St Meilyr, Llys-y-fran, Pembrokeshire (PRN 4459)


 Dyfed PRN 4459

 RB No. 3422

 NGR SN 0397 2418

 Listed Building No. 6075

 Grade B listed (1998) 

Now listed Grade II

First Listed in 1971. Last amended in 2004.

Reason for listing: Included for its special interest as a basically small medieval church with unusual nave recess.


Medieval church; 80% pre-19th century core fabric.

A 2-cell church, small. Consists of chancel, 2 bays; nave, 3 bays; medieval. Vestry (south of chancel), 1 bay, later 19th century. Construction is in limestone rubble. 100% of internal walls are rendered/plastered. Slated gable roofs; the vestry has a slated lean-to. Chancel arch; projecting, vaulted ?baptistery recess south of nave; rebuilt west door; western double bellcote; medieval. Chancel south wall recess, post-medieval?. All windows and vestry opening, later 19th century.

Roofs and floors: 19th century and later 19th century. Finishes: later 19th century, some 20th century repointing.

Condition – fair. Much external ivy and overgrowth; plaster and nave roof fair; pews poor.

Archaeological potential – excellent.
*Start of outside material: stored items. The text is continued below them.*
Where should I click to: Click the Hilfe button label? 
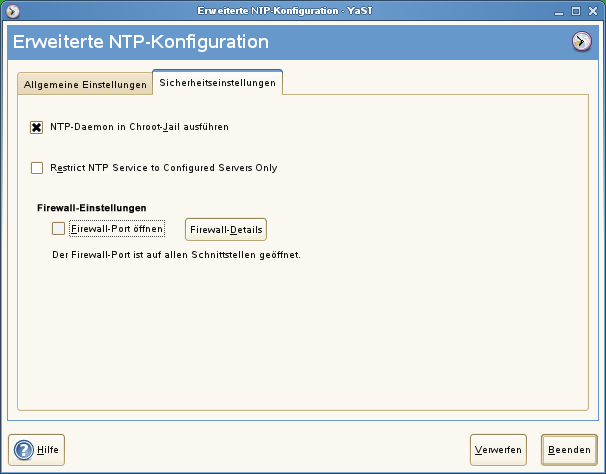pyautogui.click(x=47, y=450)
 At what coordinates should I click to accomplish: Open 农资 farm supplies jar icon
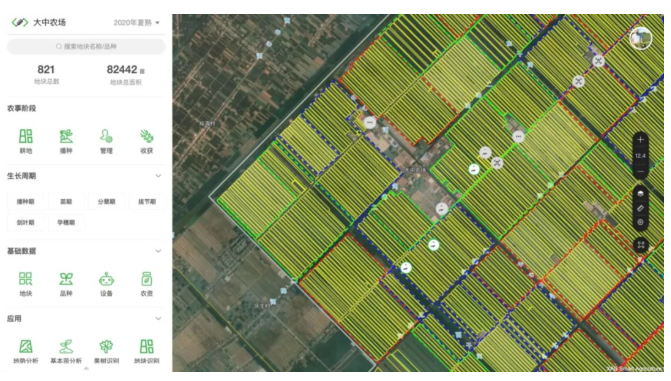pos(147,279)
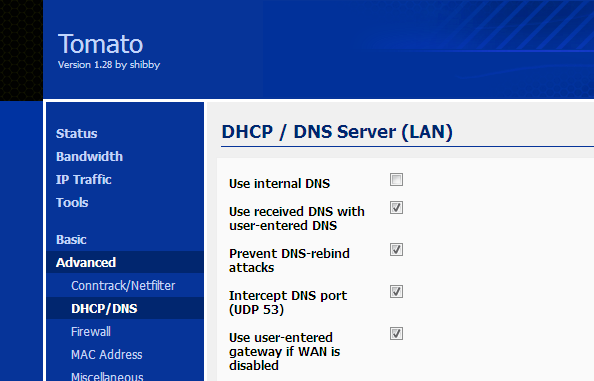Click the Tomato logo title
The image size is (594, 381).
[100, 44]
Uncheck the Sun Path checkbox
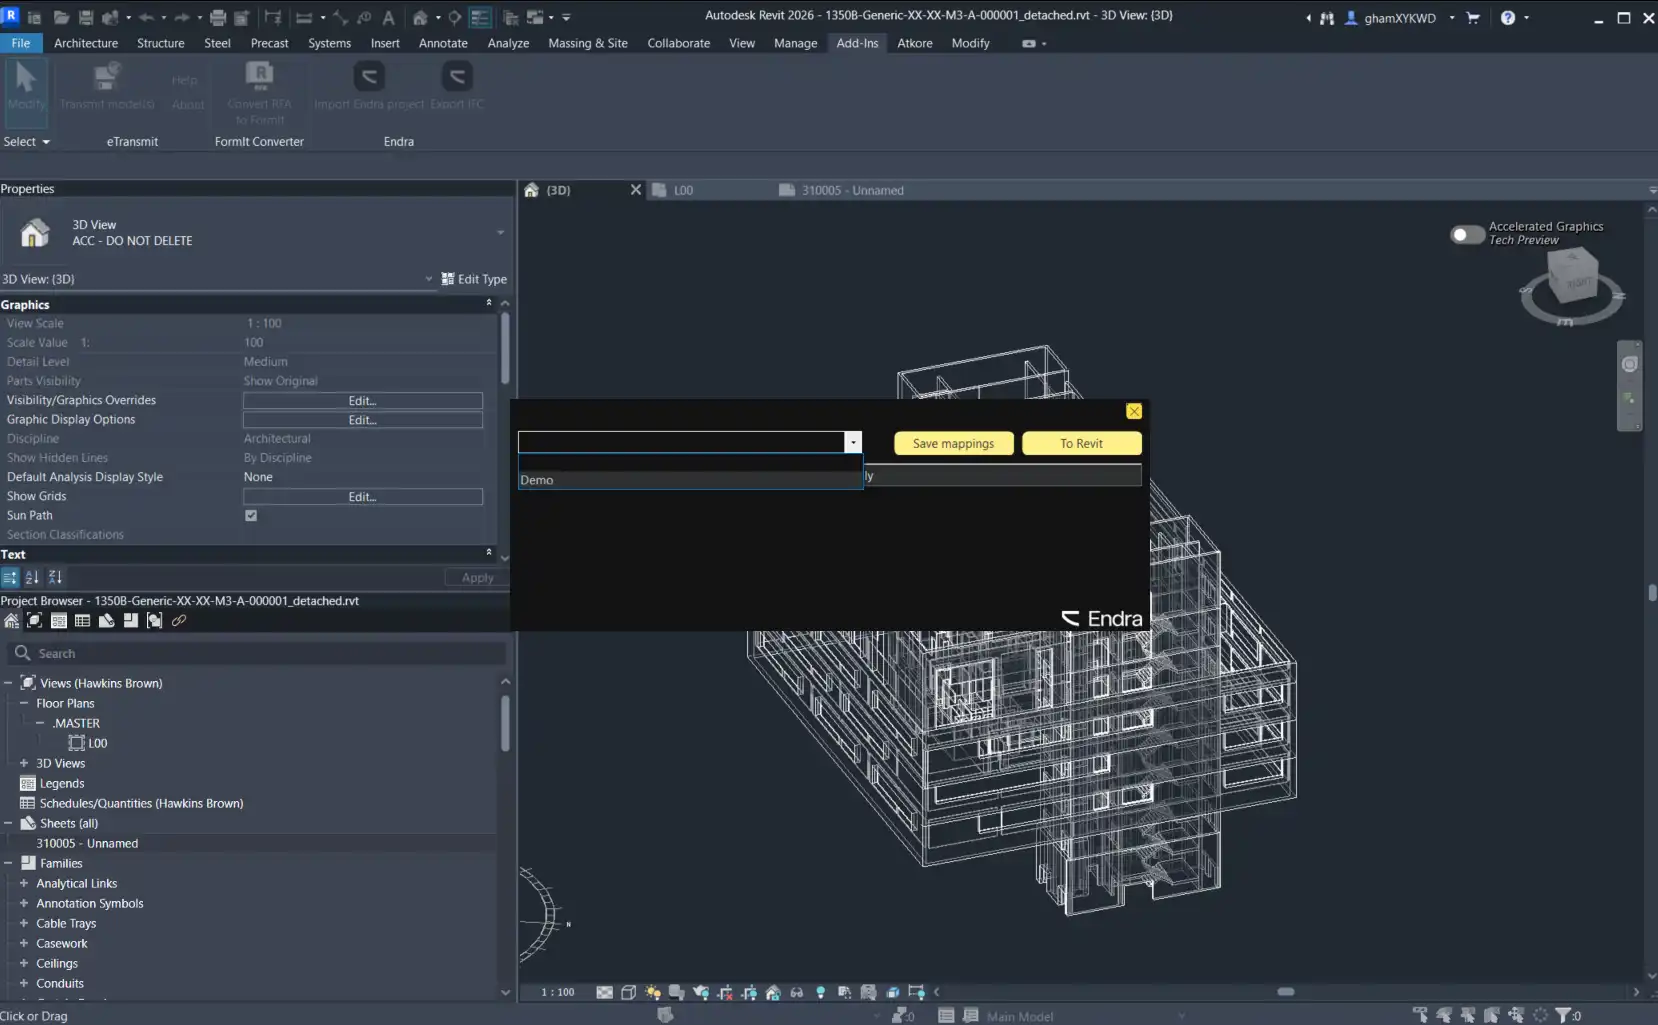The image size is (1658, 1025). click(251, 516)

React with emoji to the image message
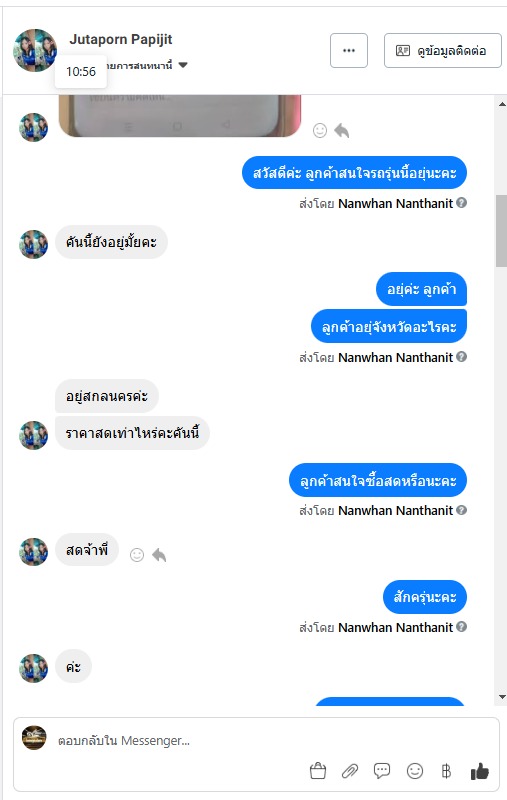(x=320, y=131)
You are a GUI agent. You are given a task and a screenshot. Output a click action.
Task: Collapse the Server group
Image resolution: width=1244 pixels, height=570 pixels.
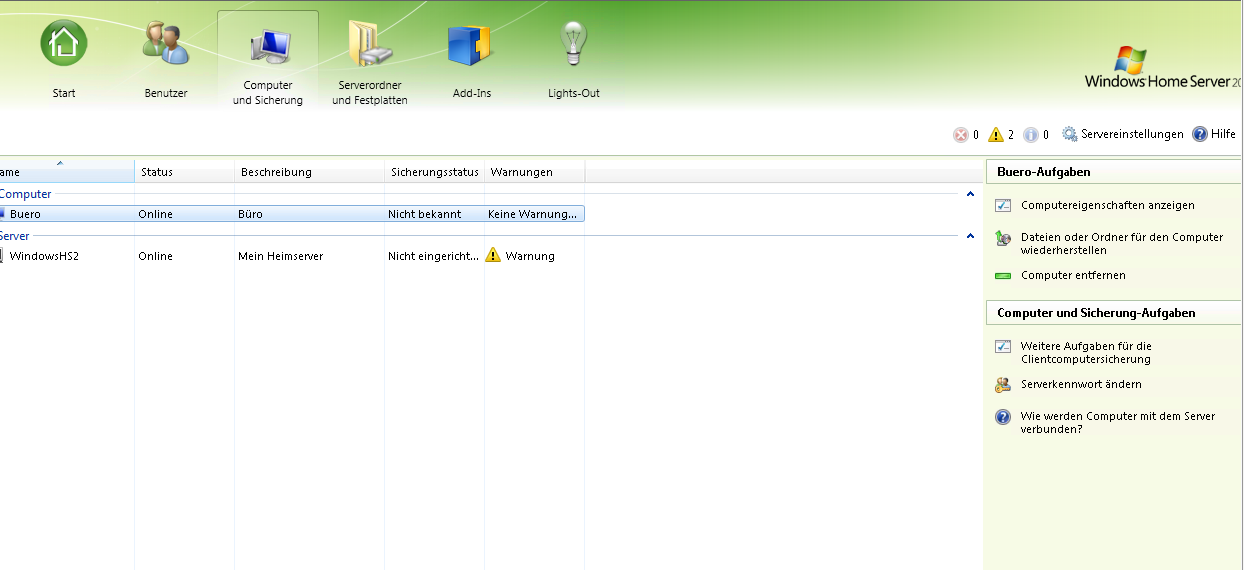(970, 236)
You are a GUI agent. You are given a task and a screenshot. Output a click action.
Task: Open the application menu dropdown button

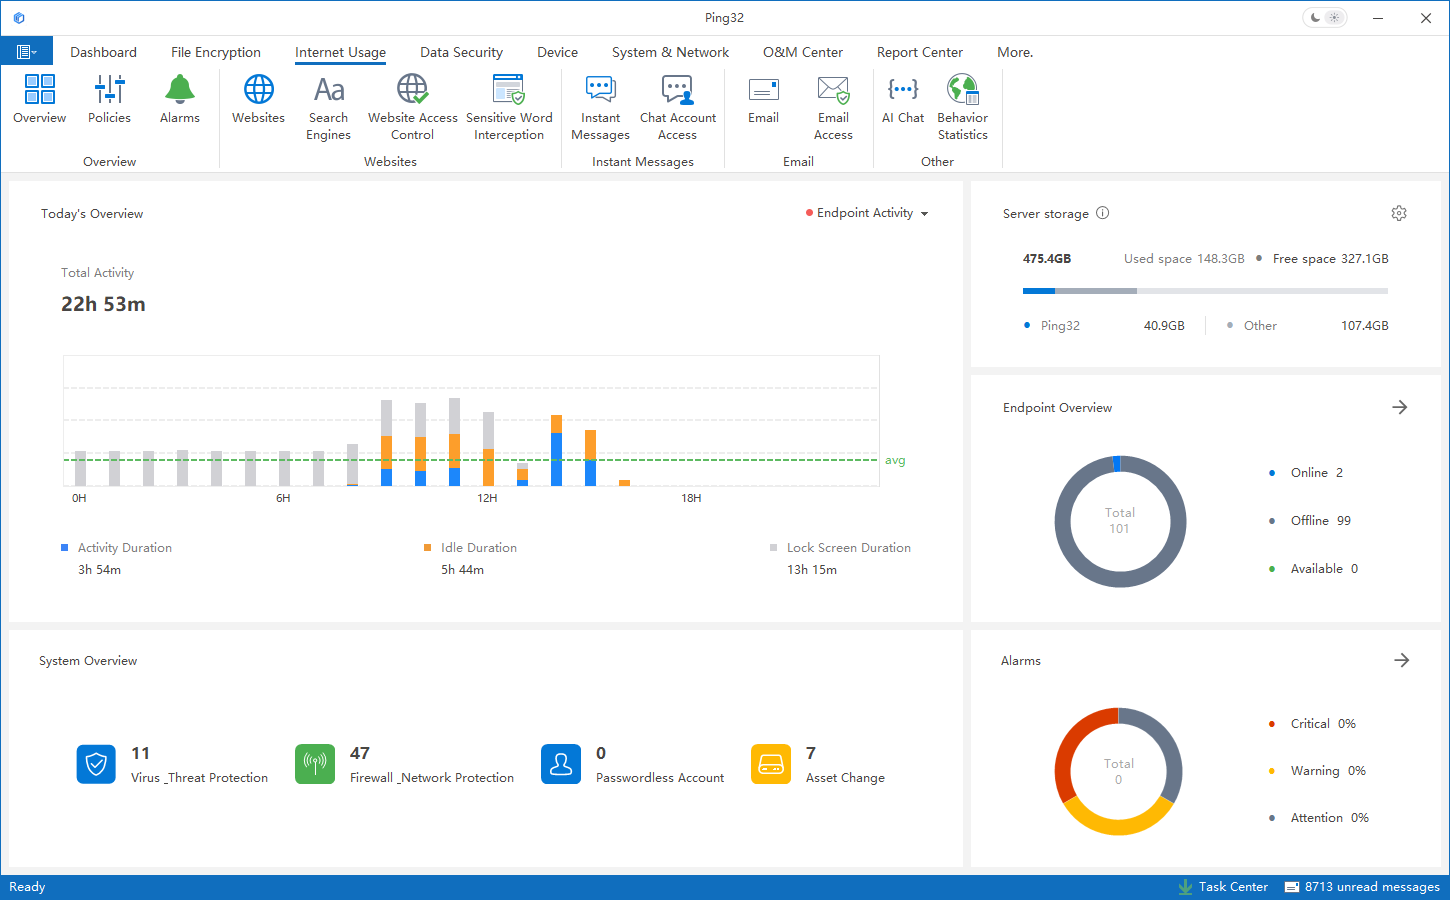[27, 52]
Very deep, wide external cutting around 50% of church, primary, footings not exposed; very shallow external concrete drain around 10% of church; no evidence for floor level changes; floors are not suspended, no underfloor void; no internal crypt/vault is evident; no evidence for former components beyond church.

Structural value (pre 19th century) – good. 80% pre-19th century core fabric. Medieval chancel arch, ?baptistery recess and bellcote.


Phase 1 – Chancel and nave, 12th-early 13th century.

Phase 2 – ?Baptistery recess, 14th-15th century?.

Phase 3 – Restored in later 19th century, medium-high impact; vestry built.


The present church

St Meilyr, Llys-y-fran, is a 2-celled church, of small size. It retains approximately 80% pre-19th century core fabric.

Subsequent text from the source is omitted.